On peut entendre cette musique admirable au tout début de l’acte IV de l’opéra de Verdi. Nous sommes en Espagne au milieu du XVIe siècle, et le roi Philippe II exprime là, dans un long monologue, sa profonde tristesse de n’être pas aimé de la reine. Probablement le souverain le plus puissant du monde, prenait alors conscience des limites d’un pouvoir royal qui ne lui permettait guère de lire dans le coeur de son épouse… Dans les deux mise-en-scènes que j’ai pu voir de “Don Carlos”, il apparaissait soit complètement seul dans sa chambre, devant son bureau, soit se réveillant tout juste, après une nuit passée au côté de sa maîtresse, la princesse Eboli. Si “Don Carlos” est encore peu joué par rapport à “Aïda”, “Nabucco” ou naturellement “la Traviata”, tout le monde reconnait aujourd’hui la grandeur de cette musique. Cependant, lorsque Giuseppe Verdi crée cet opéra en 1867 à Paris et devant Napoléon III, la partie n’était pas gagnée, loin s’en faut… Le grand compositeur n’écrit-il pas lui-même: “hier soir, Don Carlos n’a pas eu l’accueil que j’espérais”. Un mois plus tard, “Don Carlos” triomphait au Covent Garden de Londres, malgré sa durée un peu inhabituelle (3h30 en 5 actes). Que s’est-il passé en France ? Pourquoi avons-nous boudé notre plaisir ? On sait qu’une poignée de compositeurs français avaient organisé en guise d’accueil, une véritable campagne de dénigrement, pour dénoncer le fait qu’un étranger ait pu bénéficier d’une telle commande à l’Opéra. En second lieu, les spécialistes retiennent le comportement indigné de l’impératrice, notamment quand le personnage du roi Philippe II eut l’audace de dire au grand Inquisiteur: “Tais-toi, Prêtre…”. Par contre, à ma connaissance, on ignore la réaction de son auguste mari…

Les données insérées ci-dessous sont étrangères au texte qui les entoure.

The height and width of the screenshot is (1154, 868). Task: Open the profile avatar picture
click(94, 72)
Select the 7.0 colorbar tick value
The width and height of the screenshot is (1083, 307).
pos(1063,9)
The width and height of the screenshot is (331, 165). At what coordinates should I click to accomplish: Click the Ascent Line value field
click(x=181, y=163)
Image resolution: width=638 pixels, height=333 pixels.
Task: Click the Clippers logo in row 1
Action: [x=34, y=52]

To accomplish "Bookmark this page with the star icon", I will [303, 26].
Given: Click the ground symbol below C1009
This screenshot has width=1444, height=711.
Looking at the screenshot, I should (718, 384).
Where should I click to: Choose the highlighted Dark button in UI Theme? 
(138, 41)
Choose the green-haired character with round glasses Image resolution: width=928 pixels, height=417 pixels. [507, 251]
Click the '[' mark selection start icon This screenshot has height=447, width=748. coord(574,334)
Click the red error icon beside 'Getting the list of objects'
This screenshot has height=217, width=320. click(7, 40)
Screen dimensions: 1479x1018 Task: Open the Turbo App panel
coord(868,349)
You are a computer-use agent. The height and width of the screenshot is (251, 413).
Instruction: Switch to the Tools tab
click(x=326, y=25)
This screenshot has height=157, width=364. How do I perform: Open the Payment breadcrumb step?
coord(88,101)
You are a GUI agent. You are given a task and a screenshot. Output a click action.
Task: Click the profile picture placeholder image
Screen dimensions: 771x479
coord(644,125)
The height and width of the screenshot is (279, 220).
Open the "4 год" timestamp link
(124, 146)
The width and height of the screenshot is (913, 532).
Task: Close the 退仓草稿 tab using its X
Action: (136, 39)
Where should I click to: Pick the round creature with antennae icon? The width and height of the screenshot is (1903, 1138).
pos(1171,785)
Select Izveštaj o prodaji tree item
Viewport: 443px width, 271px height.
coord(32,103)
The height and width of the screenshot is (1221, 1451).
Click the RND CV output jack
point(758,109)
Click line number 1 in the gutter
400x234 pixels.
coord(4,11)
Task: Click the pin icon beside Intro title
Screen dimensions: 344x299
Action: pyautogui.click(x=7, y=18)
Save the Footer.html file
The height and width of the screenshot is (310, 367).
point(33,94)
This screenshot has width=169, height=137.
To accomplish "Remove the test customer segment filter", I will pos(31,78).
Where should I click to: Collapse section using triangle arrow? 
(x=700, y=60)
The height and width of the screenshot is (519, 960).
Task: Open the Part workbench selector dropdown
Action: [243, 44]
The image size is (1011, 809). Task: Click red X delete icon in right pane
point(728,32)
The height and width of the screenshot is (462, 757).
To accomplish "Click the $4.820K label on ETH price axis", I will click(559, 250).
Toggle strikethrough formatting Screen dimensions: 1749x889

En principe, l’Empereur aurait dû être également très embarrassé mais pour des raisons plus politique que strictement religieuse. Si l’on se réfère à Bainville, il menait depuis le coup d’Etat du 2 décembre, une double politique que l’on peut résumer ainsi: à l’intérieur, soyons conservateur en ménageant l’opinion catholique qui n’a jamais cessé de soutenir l’Empire; à l’extérieur, prenons le parti des libéraux en défendant le principe des nationalités, c’est-à-dire le droit des Italiens à réaliser leur unité au détriment des Autrichiens, la puissance occupante, au risque d’ailleurs de contrarier les intérêts du pape. De nos jours, nous faisons à peu près l’inverse en France quand on stigmatise les immigrés surtout musulmans, et que dans le même temps, on vient serrer les mains des dirigeants du monde arabe. Mais depuis quelques années, la situation avait diamétralement changé, et Napoléon III comprit trop tard que sa politique étrangère avait surtout favorisé son grand rival Bismarck, désormais allié de l’Italie contre l’Autriche. Résultat, en 1867, il encourageait plutôt les libéraux à l’intérieur et manifestait moins de volontarisme à l’extérieur…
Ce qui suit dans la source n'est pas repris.